Prof. Miller —I would say with some confidence that that was not the case. The figures that they are referring to do not refer to new migrants. I would say that because agencies are very sharply aware of the impact of new migrants and the issues that they face and have, in a sense, particular responses to that. If they were actually receiving large numbers of migrants coming to their services, they would be flagging that up very loudly and clearly. They were actually talking about the farming and growing communities and the wider Shepparton community. These meetings were held to look at the impact of water reform on communities. People were talking about the farming and growing communities.

Mr ZAPPIA —Professor Miller, those trends that you were referring to in farming communities: whilst you suggest that the trends were made worse during the drought period, can you be certain that there were not additional factors that were simultaneously occurring during the drought period that were contributing to the trends?

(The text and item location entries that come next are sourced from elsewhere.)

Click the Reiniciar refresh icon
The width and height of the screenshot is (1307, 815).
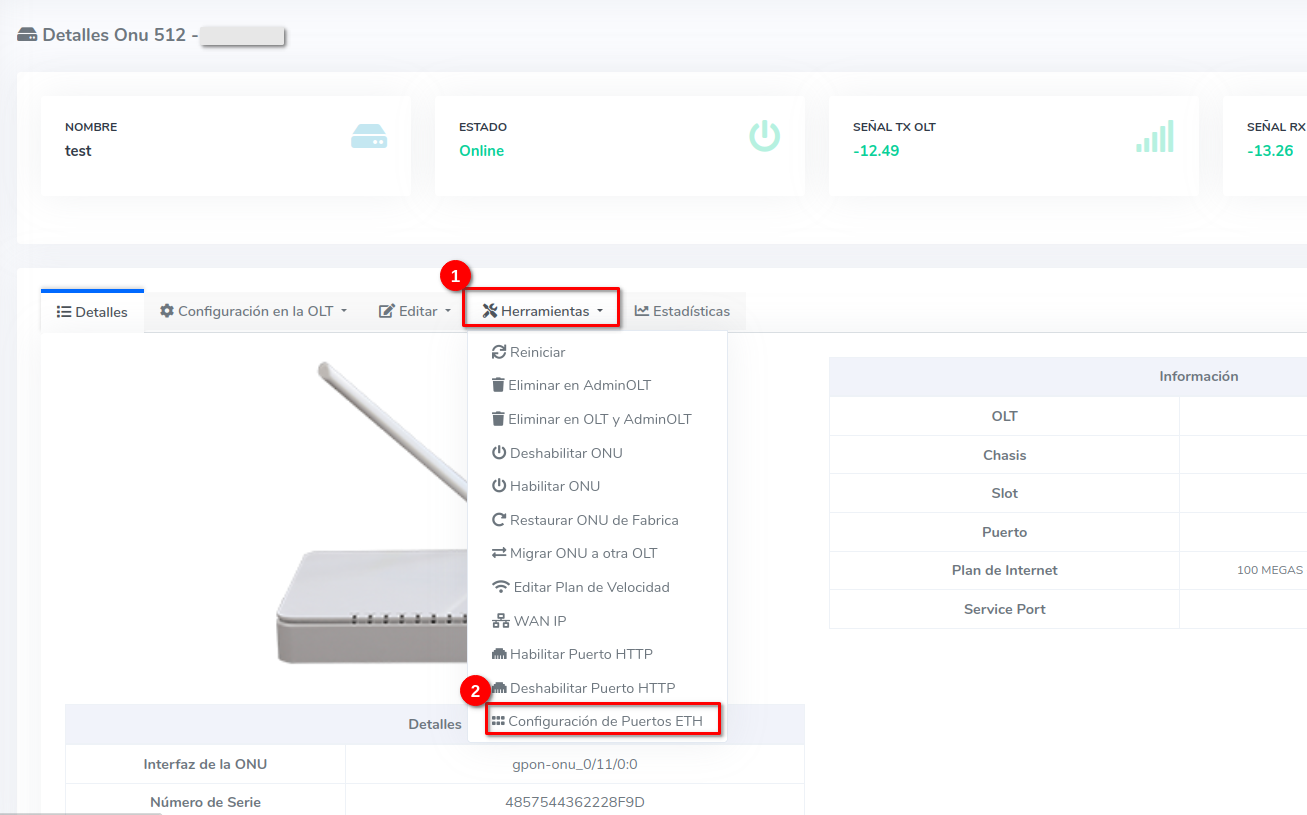pyautogui.click(x=499, y=352)
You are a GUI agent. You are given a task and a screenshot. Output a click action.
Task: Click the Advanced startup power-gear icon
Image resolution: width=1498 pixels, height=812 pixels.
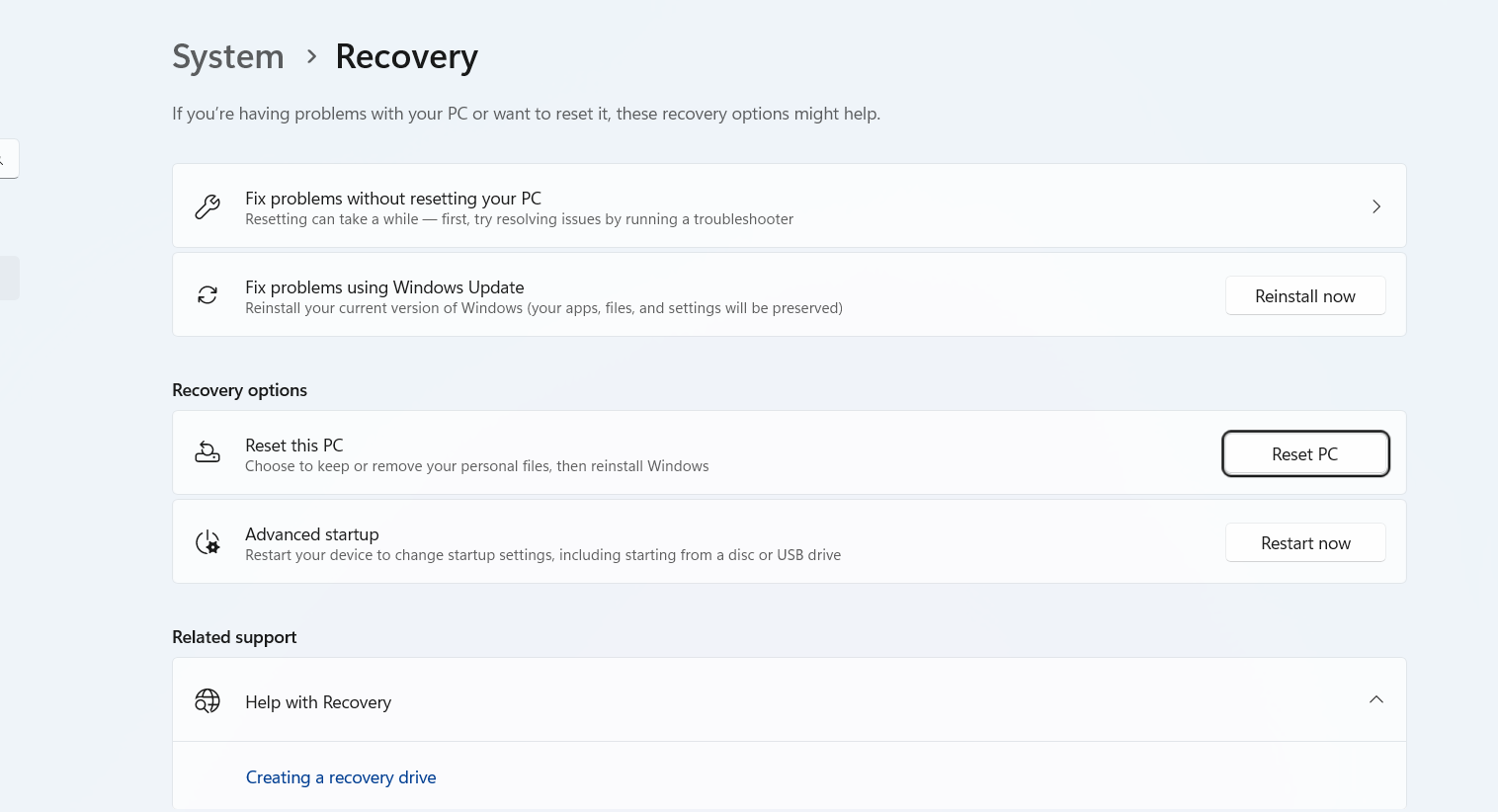pos(208,542)
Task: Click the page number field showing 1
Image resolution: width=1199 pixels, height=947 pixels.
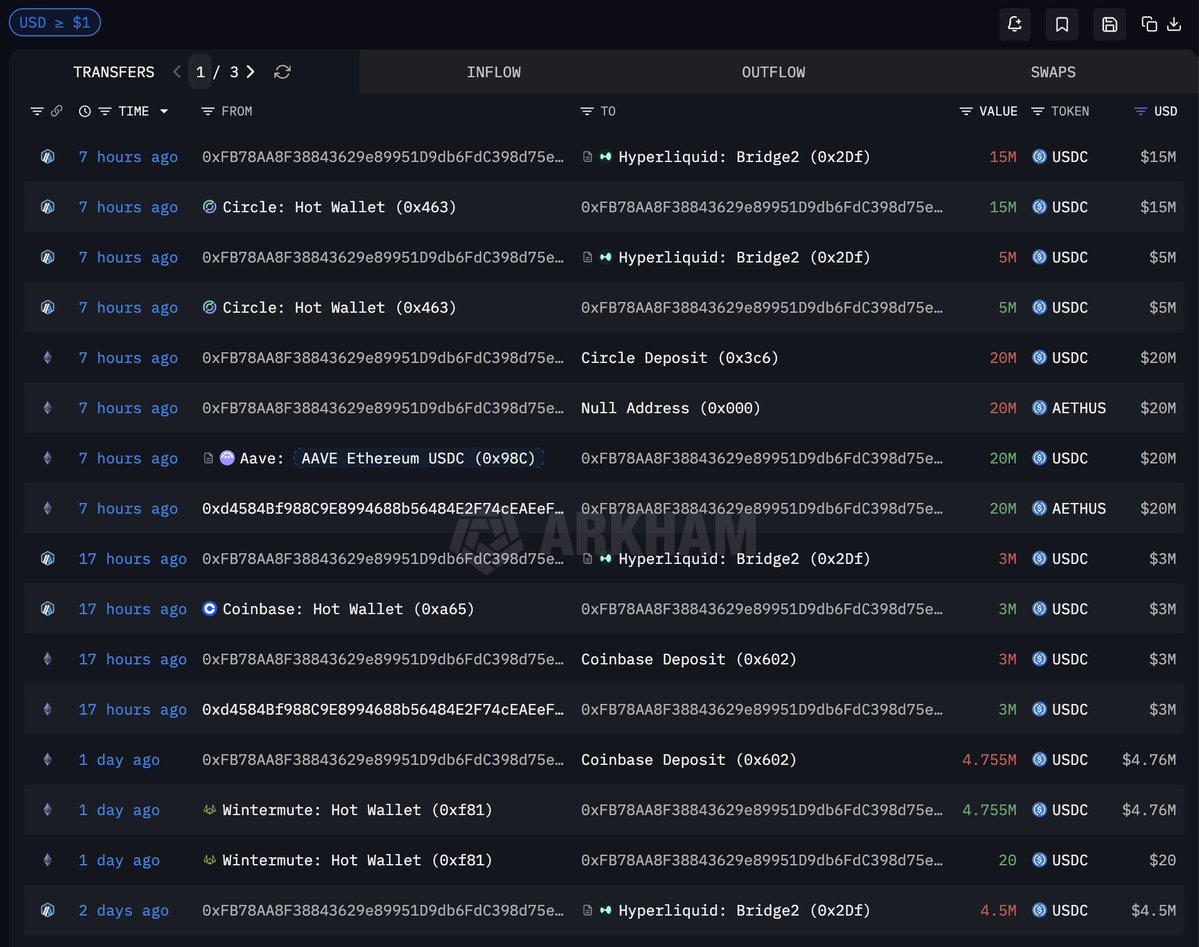Action: click(200, 72)
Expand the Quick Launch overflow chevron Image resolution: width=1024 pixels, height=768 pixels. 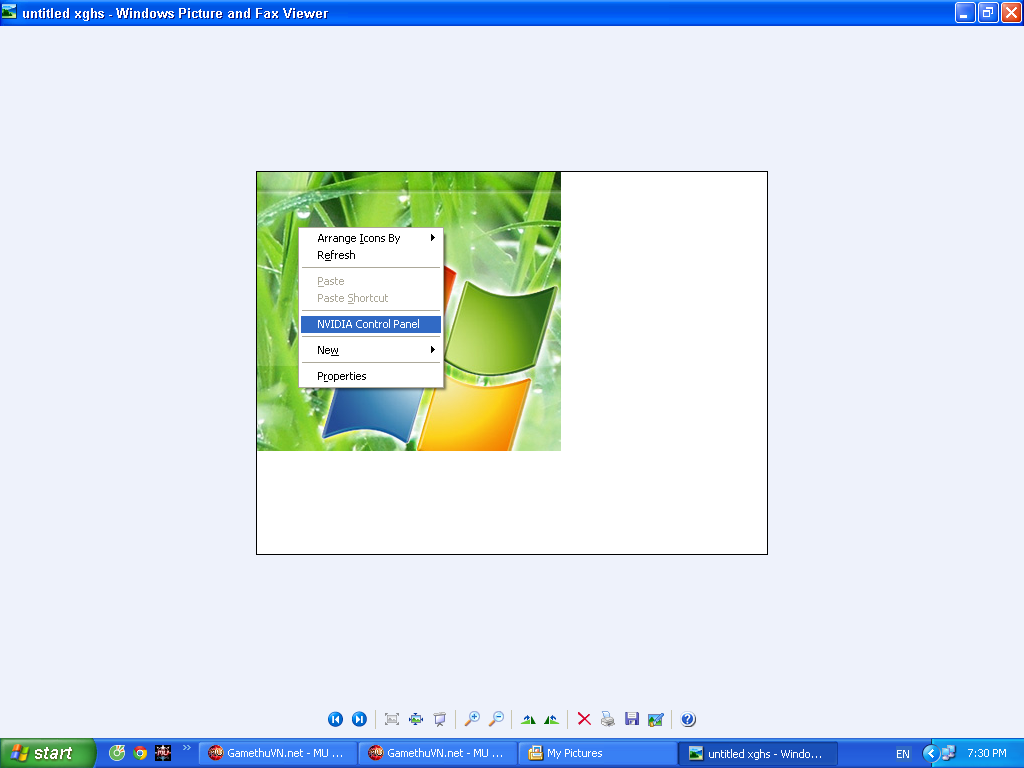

Prof. Miller —You cannot rule out anything. Did you have anything particular in mind?

Mr ZAPPIA —Yes, I do, and I am aware that there have been other global forces that have affected the market for agricultural products produced in Australia over recent years, and those trends were—irrespective of the drought—being made worse as each year progressed. Therefore, some of the impacts that we have seen on farming communities in recent years are not necessarily associated with the drought.

Prof. Miller —That is true. Again, talking to lots of farmers and growers up and down the basin, you get a strong sense of the adaptive capacity of farmers in response to drought. So year in, year out, season after season, farmers make the adaptations that are necessary as the drought continues. They do that in the hope and expectation that the drought will eventually turn and they will be able to get back to normal. After 10 years of doing that, two things happen. One, your capacity for continuing to make those adaptations is markedly reduced, both your emotional capacity and the resources that you can bring to bear on making those adaptations.

The other thing that happens is that you end up in a position that you would not have wanted to be in if, 10 years ago, you had started planning. So if you had said, ‘Where do we want to be in 10 years time?’ then you would probably be very different from where you are after making those year in, year out adaptations in the anticipation that things would turn around and you would be able to revert back to where you were. So you end up with this cumulative effect and that is a very draining and stressful period for farmers.

Farmers were aware of the impacts of global price shifts but essentially what they were saying, not surprisingly, was that they were fairly exhausted, in terms of their capacity for adaptation and their resilience, by their local circumstances. In a sense their argument would be, I am sure, that if you were to take away the drought they would be able to compete on global markets. They were not so much interested in and were not so much worried by those as they were with their own capacity to survive.

Mr SECKER —Thank you for that.

CHAIR —Thank you, Chris, for taking the opportunity to come along this morning. As you are aware, the proceedings will be recorded in Hansard and you will receive a copy of that transcript. If there are any issues please let us know.